Sua tarefa ->
Retome o trecho sobre a busca da imortalidade nos Salmos e dê continuidade a ele logo após a última frase apresentada.
══ Trecho do texto ══
Dalila Pereira da Costa:

A Busca da Imortalidade

Há nos Salmos, como uma progressão conducente a uma meta, como numa Demanda. E onde começo se une ao fim. Desde os primeiros poemas, se apresentando os dados necessários para o atingimento dessa meta: por uma revolução interior, a única revolução verdadeira, porque fecunda, para transformação deste mundo, num novo mundo. Obra demiúrgica, cabendo aqui aos poetas, e ainda a seus leitores, como segundos seus criadores. A poesia surgindo nos nossos dias, como a forma em que muito preferentemente se manifesta a religião: tudo assim se aclarando, sua função sendo de religar o homem ao divino. Assim, só pela religião assumida, poderá vir essa revolução. Desde este mundo do quotidiano, de ódio, de juízes infames e carnificinas de crianças, cidades ensanguentadas, onde se esqueceu de suas doces cantigas, de todo o sofrimento – os poetas declaram: “nós, os filhos de ternura”, iniciaremos a luta contra o ódio, o demoníaco, por essa força do amor, sublimada; e “o termo da tradição não será ódio”. Assim também dissera João Guimarães Rosa, no Grande Sertão: “Deus é definitivamente; o demo é o contrário Dele”. “o Diabo vige mas não rege”. Nesta caminhada urgirá ver a morte em toda sua verdade: “Expressão da liberdade pode ser a morte”. Porque sua vitória maior é a abolição do tempo, tal “mar que dissolve o desmedido tempo”. Assim como anunciou o Anjo do Apocalipse. Aqui estará o fim da história e do seu sofrimento. E na longa caminhada, se unirá começo e fim; para além do tempo, por essa “mudança que sofrem os elos do nascimento”. Eis a suprema proposta ontológica e escatológica presente nestes Salmos. Abolição do tempo, devir terreno, que se vai tentar em dimensão pessoal, na corrente das gerações; e na corrente mais lata da história da humanidade. Assim primeiro, o poeta é consciente de sua pertença a uma herança de mães e mães incontáveis, mas onde nessa corrente, “fileira infinita / de reflexos femininos”, a memoria falhará fatalmente no longínquo passado, só podendo recuar e reconhecer até à penúltima dessas mães. Tão difícil é vislumbrar no destino da noite escura que se fecha no seu mistério. Nessa luta contra o olvido, crescendo no devir, o poeta vai usar uma força augusta: a memória; e esta ainda na forma sublimada, como anamnese. Agora, não mais nos limites duma história genealógica pessoal no tempo, mas na amplitude da história da humanidade, criando esses fantásticos Ecos da Antiguidade.
═══
══ Itens extraídos ══
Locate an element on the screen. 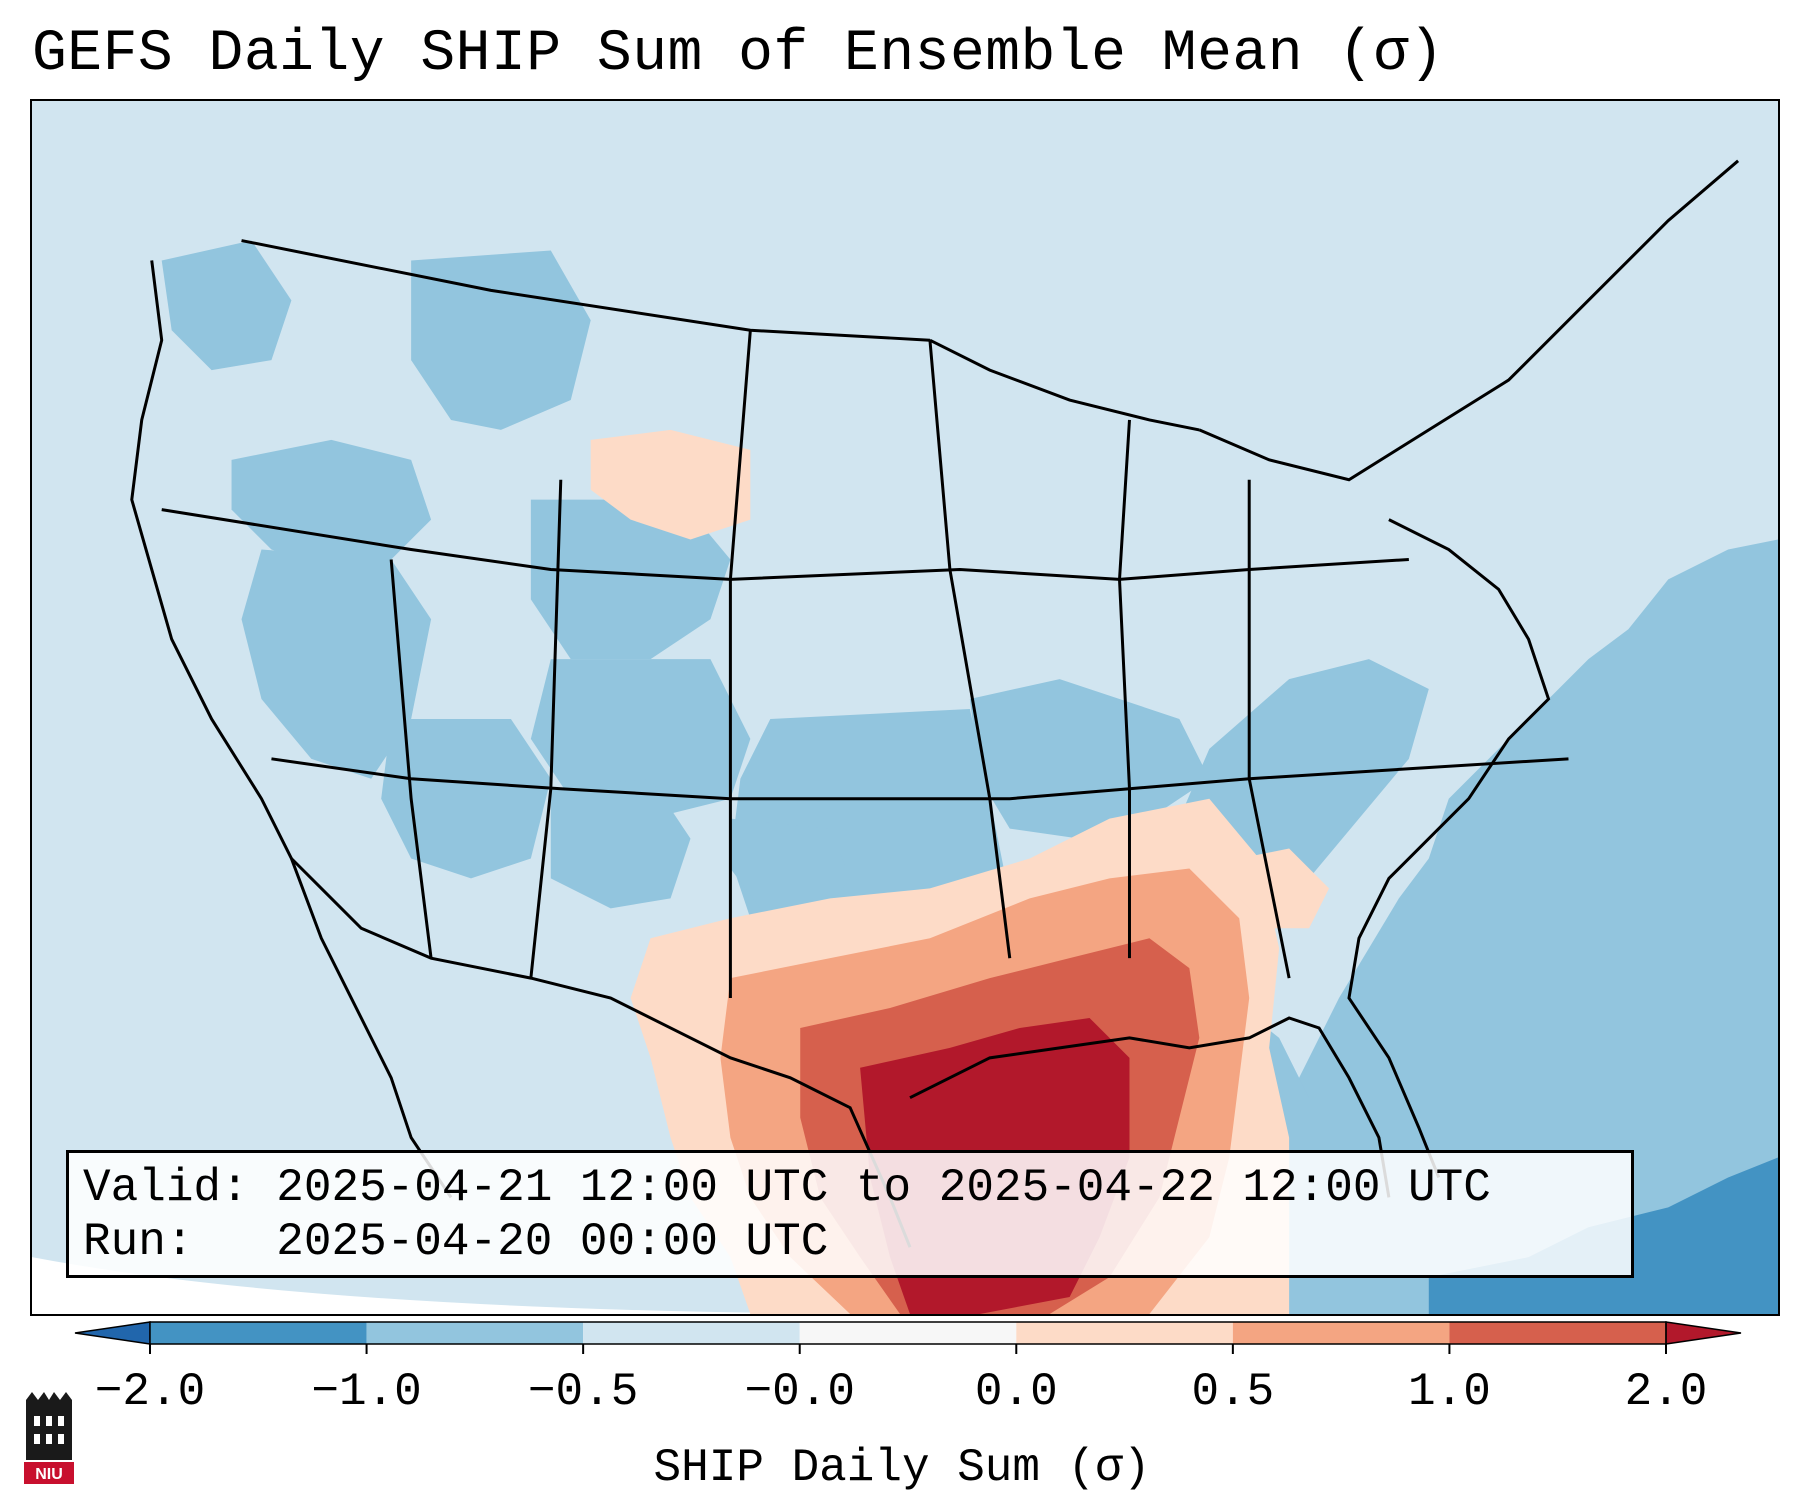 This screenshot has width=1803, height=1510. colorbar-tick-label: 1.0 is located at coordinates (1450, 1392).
═══
══ Itens extraídos ══
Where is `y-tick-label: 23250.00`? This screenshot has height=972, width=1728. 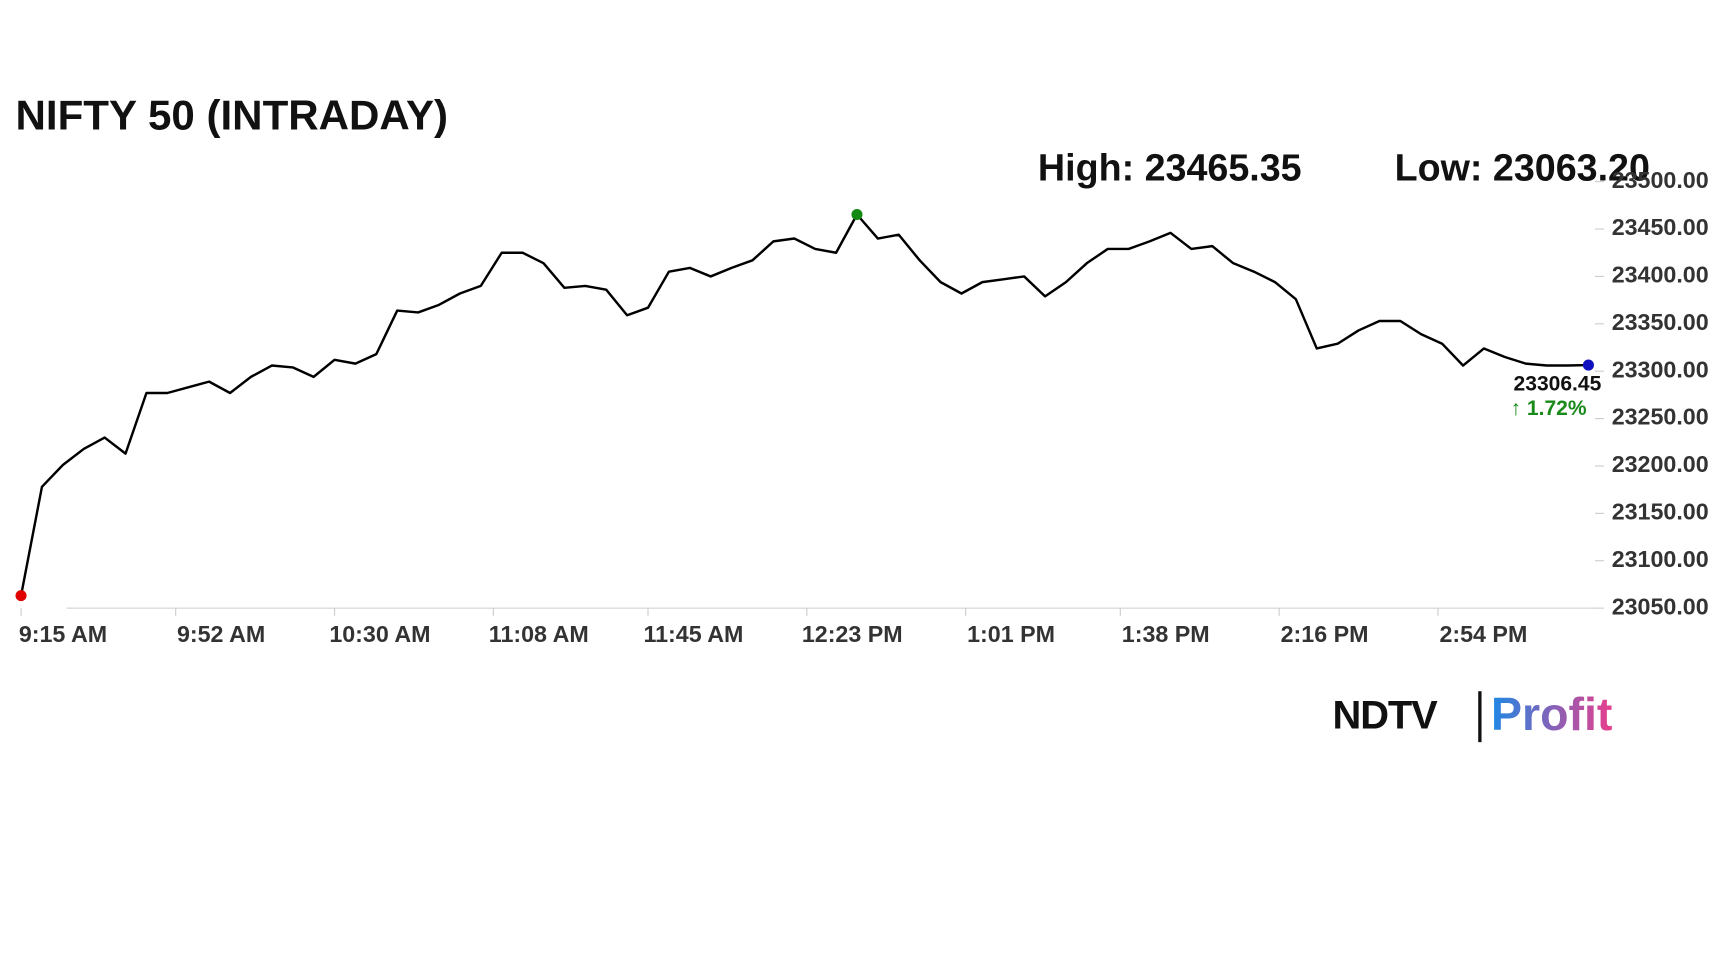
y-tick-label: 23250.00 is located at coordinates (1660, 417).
═══
Área de resposta ->
Stefan Dias, fascinado por essa força e nela confiante, dá-nos esses vários e vivos fragmentos dessa história, em lampejos súbitos, arrancados do abismo negro do olvido. Lembra-se. E nesse passado longínquo da humanidade mediterrânea, entre fenícios e cartagineses, para além da lógica e razão absolutilisada de Descartes, nessa anamnese e através da poesia, se dá uma ressurreição desses homens e seus errares sobre terras e mares; que só estavam esquecidos, mas não mortos para sempre. E aqui se evocará assim o percurso idêntico de Giambattista Vico. Porque “cada dia traz no reverso a sua própria memória”. Mas que necessita uma luta corpo a corpo, contra aquele que “resguarda / as verdadeiras respostas / em sua impiedosa sombra”. E nessa luta, tal como para o filósofo italiano, se vai mais longe que o poder da história, com essa subtilíssima luz da poesia. Porque o desejo do poeta será redimir o efémero, pertença do devir terreno. Por isso este seu livro se fecha pelos Salmos de Guilgamech, o herói sumério que surge na epopeia dos babilónios descendo ao fundo do oceano, e que sob o ensino do sages Utnapichtim, o único homem salvo do dilúvio, vai em busca da erva com espinhos que dá a vida, infinitamente. Mas aqui, o herói é mais prudente do que o sumério no seu acto falhado; sabendo que, nesta busca do Ser, do Absoluto, existindo no inacessível fundo de seu Mistério, quem busca é o mortal, o ser, no qual se dá a reintegração, como salvação. A meta, proposta no começo, foi atingida: unindo os contrários, na conjunctium oppositorum, foi realizado o acto supremo de reintegração do ser: sua salvação. Stefan Dias, “Absorveu o delírio do Sol (...) os corvos sinistros (...). Ao absorver a luz / e a sombra / espremeu o viço / de sua vida (...)”.

Dalila Pereira da Costa Porto, 23 – IV – 1998.